The Hemostatic System as a Target for Anticancer Therapy

The hemostatic system contributes to the development of the malignant phenotype acting on many different levels (Figure 1). Common events in cancer biology, namely the activation of oncogenes, the inactivation of tumor suppressor genes and the changes in tumor microenvironment, such as hypoxia, exposure to cytokines and altered cellular adhesion, culminate in the induction of TF, uPAR, PAI-1 and PARs (38). The result is complex interactions affecting aggressive local growth, cellular migration, invasion, angiogenesis, metastasis and tumor coagulopathy.

The relationship between hemostasis and carcinogenesis may be exploited therapeutically. Several drugs affecting the coagulation process may have promising anticancer activity, including heparin, aspirin, warfarin, angiostatin, endostatin and non-steroidal anti-inflammatory substances.

In conclusion, accumulating evidence over the past two decades has illuminated the important role of various components of the coagulatory system in different stages of carcinogenesis.

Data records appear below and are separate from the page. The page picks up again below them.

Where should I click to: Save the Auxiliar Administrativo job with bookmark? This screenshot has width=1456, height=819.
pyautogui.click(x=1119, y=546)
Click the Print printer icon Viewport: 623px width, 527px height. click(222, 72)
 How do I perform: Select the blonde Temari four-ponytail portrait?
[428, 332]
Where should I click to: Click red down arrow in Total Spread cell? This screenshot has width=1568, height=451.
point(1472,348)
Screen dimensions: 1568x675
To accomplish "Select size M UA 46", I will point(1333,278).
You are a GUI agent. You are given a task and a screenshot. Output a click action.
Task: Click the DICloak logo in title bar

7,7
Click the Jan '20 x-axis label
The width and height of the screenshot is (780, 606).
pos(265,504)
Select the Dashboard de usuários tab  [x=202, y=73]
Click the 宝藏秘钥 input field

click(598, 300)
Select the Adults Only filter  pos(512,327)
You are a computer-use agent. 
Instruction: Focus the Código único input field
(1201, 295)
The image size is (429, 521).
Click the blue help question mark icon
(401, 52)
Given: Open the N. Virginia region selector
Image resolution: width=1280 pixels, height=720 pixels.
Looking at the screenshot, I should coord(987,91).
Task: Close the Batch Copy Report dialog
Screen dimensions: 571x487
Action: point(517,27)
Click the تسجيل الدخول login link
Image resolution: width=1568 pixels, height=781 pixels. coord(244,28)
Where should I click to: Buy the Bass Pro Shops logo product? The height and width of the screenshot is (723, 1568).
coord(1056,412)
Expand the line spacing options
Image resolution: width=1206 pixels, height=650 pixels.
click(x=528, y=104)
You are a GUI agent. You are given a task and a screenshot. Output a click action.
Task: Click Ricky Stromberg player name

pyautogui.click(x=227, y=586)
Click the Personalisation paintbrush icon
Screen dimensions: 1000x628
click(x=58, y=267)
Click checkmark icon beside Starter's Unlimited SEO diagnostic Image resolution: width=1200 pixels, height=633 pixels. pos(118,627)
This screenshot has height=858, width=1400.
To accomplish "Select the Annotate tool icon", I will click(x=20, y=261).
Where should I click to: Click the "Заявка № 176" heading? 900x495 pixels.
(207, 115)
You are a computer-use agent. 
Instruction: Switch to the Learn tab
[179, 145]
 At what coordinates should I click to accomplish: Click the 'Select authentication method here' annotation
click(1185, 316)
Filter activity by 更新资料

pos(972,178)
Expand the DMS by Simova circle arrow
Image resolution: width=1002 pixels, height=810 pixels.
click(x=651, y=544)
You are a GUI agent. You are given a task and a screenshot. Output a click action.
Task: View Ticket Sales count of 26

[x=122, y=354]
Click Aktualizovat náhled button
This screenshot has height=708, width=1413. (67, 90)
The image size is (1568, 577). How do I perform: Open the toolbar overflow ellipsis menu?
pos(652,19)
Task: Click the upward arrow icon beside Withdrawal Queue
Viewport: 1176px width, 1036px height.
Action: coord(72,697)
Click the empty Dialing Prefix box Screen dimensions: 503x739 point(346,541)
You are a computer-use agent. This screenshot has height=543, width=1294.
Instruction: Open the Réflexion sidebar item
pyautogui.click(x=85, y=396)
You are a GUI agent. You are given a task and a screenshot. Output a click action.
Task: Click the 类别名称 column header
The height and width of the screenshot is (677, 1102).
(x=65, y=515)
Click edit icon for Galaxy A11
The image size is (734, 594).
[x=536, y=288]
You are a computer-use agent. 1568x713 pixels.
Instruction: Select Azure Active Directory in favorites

Based on the paradigm of oral cancer, there seems to be an emerging notion of genetic predisposition towards the development of the malignant phenotype in some individuals, whose genetically-determined level of constitutive gene expression leads to biologically important levels of certain factors associated with both hemostasis and tumor progression, such as cytokines IL-6 and TNF-α.